## PROMPT
Print the records exactly as they are written.

START SOURCE INFORMATION

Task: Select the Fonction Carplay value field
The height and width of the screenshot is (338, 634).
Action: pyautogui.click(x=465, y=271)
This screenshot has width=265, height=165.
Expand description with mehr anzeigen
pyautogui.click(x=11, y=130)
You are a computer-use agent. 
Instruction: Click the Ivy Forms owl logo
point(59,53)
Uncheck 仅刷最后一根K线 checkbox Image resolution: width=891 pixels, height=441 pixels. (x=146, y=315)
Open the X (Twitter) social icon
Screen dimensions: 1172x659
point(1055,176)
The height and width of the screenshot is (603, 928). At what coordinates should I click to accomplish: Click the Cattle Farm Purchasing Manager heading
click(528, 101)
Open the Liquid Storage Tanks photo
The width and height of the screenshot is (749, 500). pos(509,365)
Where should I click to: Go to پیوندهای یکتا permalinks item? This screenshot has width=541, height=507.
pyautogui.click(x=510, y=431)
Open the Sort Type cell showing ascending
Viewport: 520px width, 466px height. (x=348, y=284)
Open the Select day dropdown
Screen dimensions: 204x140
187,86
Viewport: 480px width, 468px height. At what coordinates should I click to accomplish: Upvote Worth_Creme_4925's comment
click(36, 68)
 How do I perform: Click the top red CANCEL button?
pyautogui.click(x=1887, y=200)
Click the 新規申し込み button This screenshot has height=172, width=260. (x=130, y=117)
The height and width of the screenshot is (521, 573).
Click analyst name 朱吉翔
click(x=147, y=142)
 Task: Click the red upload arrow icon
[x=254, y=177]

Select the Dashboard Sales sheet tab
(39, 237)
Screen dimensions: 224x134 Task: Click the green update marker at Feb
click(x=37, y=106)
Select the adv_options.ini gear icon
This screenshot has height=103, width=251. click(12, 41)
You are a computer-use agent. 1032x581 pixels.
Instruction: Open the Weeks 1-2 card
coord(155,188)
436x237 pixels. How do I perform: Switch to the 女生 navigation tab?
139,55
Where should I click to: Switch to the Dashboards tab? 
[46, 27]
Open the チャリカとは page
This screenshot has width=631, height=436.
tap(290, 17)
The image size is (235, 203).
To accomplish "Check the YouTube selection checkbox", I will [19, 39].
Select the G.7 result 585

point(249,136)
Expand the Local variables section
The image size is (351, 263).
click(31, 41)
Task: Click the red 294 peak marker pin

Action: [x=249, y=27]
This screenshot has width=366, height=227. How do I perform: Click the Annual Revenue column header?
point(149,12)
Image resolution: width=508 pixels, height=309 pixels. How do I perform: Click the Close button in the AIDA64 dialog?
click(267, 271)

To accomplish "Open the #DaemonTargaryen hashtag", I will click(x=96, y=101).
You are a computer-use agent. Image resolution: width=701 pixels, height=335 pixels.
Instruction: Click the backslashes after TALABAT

END SOURCE INFORMATION

## RESPONSE
Task: Select the Fonction Carplay value field
The height and width of the screenshot is (338, 634).
Action: pyautogui.click(x=465, y=271)
This screenshot has width=265, height=165.
Expand description with mehr anzeigen
pyautogui.click(x=11, y=130)
You are a computer-use agent. 
Instruction: Click the Ivy Forms owl logo
point(59,53)
Uncheck 仅刷最后一根K线 checkbox Image resolution: width=891 pixels, height=441 pixels. (x=146, y=315)
Open the X (Twitter) social icon
Screen dimensions: 1172x659
point(1055,176)
The height and width of the screenshot is (603, 928). At what coordinates should I click to accomplish: Click the Cattle Farm Purchasing Manager heading
click(528, 101)
Open the Liquid Storage Tanks photo
The width and height of the screenshot is (749, 500). pos(509,365)
Where should I click to: Go to پیوندهای یکتا permalinks item? This screenshot has width=541, height=507.
pyautogui.click(x=510, y=431)
Open the Sort Type cell showing ascending
Viewport: 520px width, 466px height. (x=348, y=284)
Open the Select day dropdown
Screen dimensions: 204x140
187,86
Viewport: 480px width, 468px height. At what coordinates should I click to accomplish: Upvote Worth_Creme_4925's comment
click(36, 68)
 How do I perform: Click the top red CANCEL button?
pyautogui.click(x=1887, y=200)
Click the 新規申し込み button This screenshot has height=172, width=260. (x=130, y=117)
The height and width of the screenshot is (521, 573).
Click analyst name 朱吉翔
click(x=147, y=142)
 Task: Click the red upload arrow icon
[x=254, y=177]

Select the Dashboard Sales sheet tab
(39, 237)
Screen dimensions: 224x134 Task: Click the green update marker at Feb
click(x=37, y=106)
Select the adv_options.ini gear icon
This screenshot has height=103, width=251. click(12, 41)
You are a computer-use agent. 1032x581 pixels.
Instruction: Open the Weeks 1-2 card
coord(155,188)
436x237 pixels. How do I perform: Switch to the 女生 navigation tab?
139,55
Where should I click to: Switch to the Dashboards tab? 
[46, 27]
Open the チャリカとは page
This screenshot has width=631, height=436.
tap(290, 17)
The image size is (235, 203).
To accomplish "Check the YouTube selection checkbox", I will [19, 39].
Select the G.7 result 585

point(249,136)
Expand the Local variables section
The image size is (351, 263).
click(31, 41)
Task: Click the red 294 peak marker pin

Action: [x=249, y=27]
This screenshot has width=366, height=227. How do I perform: Click the Annual Revenue column header?
point(149,12)
Image resolution: width=508 pixels, height=309 pixels. How do I perform: Click the Close button in the AIDA64 dialog?
click(267, 271)

To accomplish "Open the #DaemonTargaryen hashtag", I will click(x=96, y=101).
You are a computer-use agent. Image resolution: width=701 pixels, height=335 pixels.
Instruction: Click the backslashes after TALABAT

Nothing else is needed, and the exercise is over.